Oxygen electroreduction on 3 and 7 nm Au nanoclusters in oxygen-saturated 0.5 M KOH. Cyclic voltammograms (sweep rate 10 mV s−1) of Au nanoparticles on carbon rotating disk electrodes at several rotation speeds: (a) 3 and (b) 7 nm clusters. Levich plots of the voltammogram data (the currents at −0.6 V were used): (c) 3 and (d) 7 nm clusters (extracted from [33])

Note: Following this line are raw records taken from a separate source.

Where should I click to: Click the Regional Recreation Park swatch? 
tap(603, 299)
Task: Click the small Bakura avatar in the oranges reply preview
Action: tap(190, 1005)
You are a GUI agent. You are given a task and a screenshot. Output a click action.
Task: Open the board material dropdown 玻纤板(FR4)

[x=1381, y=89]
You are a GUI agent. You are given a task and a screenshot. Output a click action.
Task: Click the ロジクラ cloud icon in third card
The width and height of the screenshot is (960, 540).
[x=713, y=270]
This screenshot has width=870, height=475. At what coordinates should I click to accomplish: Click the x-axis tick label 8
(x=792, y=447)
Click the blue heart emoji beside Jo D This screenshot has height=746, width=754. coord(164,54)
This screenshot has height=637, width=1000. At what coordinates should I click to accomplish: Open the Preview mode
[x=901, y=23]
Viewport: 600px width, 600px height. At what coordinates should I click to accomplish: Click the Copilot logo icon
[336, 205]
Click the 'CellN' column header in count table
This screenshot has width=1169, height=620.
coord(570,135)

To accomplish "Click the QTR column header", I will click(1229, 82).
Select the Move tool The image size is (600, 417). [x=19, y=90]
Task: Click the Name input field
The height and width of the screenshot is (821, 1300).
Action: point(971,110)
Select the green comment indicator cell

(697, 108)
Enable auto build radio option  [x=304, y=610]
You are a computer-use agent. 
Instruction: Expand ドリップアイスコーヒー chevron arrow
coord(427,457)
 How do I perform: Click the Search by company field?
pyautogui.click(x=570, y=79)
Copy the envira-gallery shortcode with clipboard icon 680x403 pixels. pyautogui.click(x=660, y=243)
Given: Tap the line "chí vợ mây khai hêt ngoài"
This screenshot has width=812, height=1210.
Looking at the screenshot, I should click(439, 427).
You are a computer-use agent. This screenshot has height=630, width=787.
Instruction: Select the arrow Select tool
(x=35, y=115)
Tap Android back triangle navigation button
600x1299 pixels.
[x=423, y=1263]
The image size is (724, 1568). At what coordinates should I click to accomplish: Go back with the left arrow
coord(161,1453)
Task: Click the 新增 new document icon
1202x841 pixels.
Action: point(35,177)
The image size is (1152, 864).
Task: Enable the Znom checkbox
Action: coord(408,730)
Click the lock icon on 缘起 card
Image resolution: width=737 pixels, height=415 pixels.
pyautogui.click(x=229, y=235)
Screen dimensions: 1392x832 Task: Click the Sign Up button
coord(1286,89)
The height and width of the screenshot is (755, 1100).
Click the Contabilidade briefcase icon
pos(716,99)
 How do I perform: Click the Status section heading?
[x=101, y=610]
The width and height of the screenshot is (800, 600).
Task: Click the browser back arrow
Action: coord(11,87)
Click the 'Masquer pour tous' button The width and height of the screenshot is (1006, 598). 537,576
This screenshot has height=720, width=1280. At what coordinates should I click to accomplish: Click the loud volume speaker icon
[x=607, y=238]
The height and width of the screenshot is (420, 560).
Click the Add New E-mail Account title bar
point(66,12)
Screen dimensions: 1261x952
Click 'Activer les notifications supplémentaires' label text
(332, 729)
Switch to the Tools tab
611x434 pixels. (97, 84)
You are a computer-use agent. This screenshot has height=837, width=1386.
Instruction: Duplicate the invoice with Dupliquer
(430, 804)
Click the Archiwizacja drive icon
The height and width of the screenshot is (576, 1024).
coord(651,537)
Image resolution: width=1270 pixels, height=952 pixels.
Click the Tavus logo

Likewise, Inasaki and Kobayashi [34] studied the influence of the particle size of Au nanoparticles on the kinetics of ORR in acidic solution (0.5 M H2SO4) and found a size effect. They prepared carbon-supported Au nanoparticles with different particle size (1.7 ± 0.5, 4.8 ± 2 and 13.2 ± 2 nm) and evaluated their electrocatalytic activity toward ORR together with that of a bulk Au electrode (Fig. 16.6). The results obtained showed a clear dependence of the ORR activity with the particle size. In detail, they reported that whereas for bulk gold, the number of electrons involved in the ORR was 2 and nearly constant at potentials above −0.2 V, for the nanoparticles, the n values increased as the potential became more negative and reached values of 2.3, 2.6, and 3.0 at −0.2 V versus Ag/AgCl for particles sizes of 1.7, 4.8, and 13 nm, respectively. These findings suggested that for smaller particle size, a two-step four-electron reduction or the direct four-electron reduction of O2 to H2O was favored.

Fig. 16.6
figure 00166

RRDE voltammograms for the oxygen reduction in O2-saturated 0.5 M H2SO4, at (a) (1.7 nm), (b) (4.8 nm), and (c) (13.2 nm) Au/C-modified GC electrodes and (d) bulk Au electrode at a rotation rate of 500 rpm. Curves a′–d′ represent the corresponding Pt-ring currents (polarized at 1.0 V). For the Au/C-modified electrodes, loading of Au metal on a GC electrode was fixed at 0.45 μg/electrode. ν = 10 mV s−1 (extracted from [34])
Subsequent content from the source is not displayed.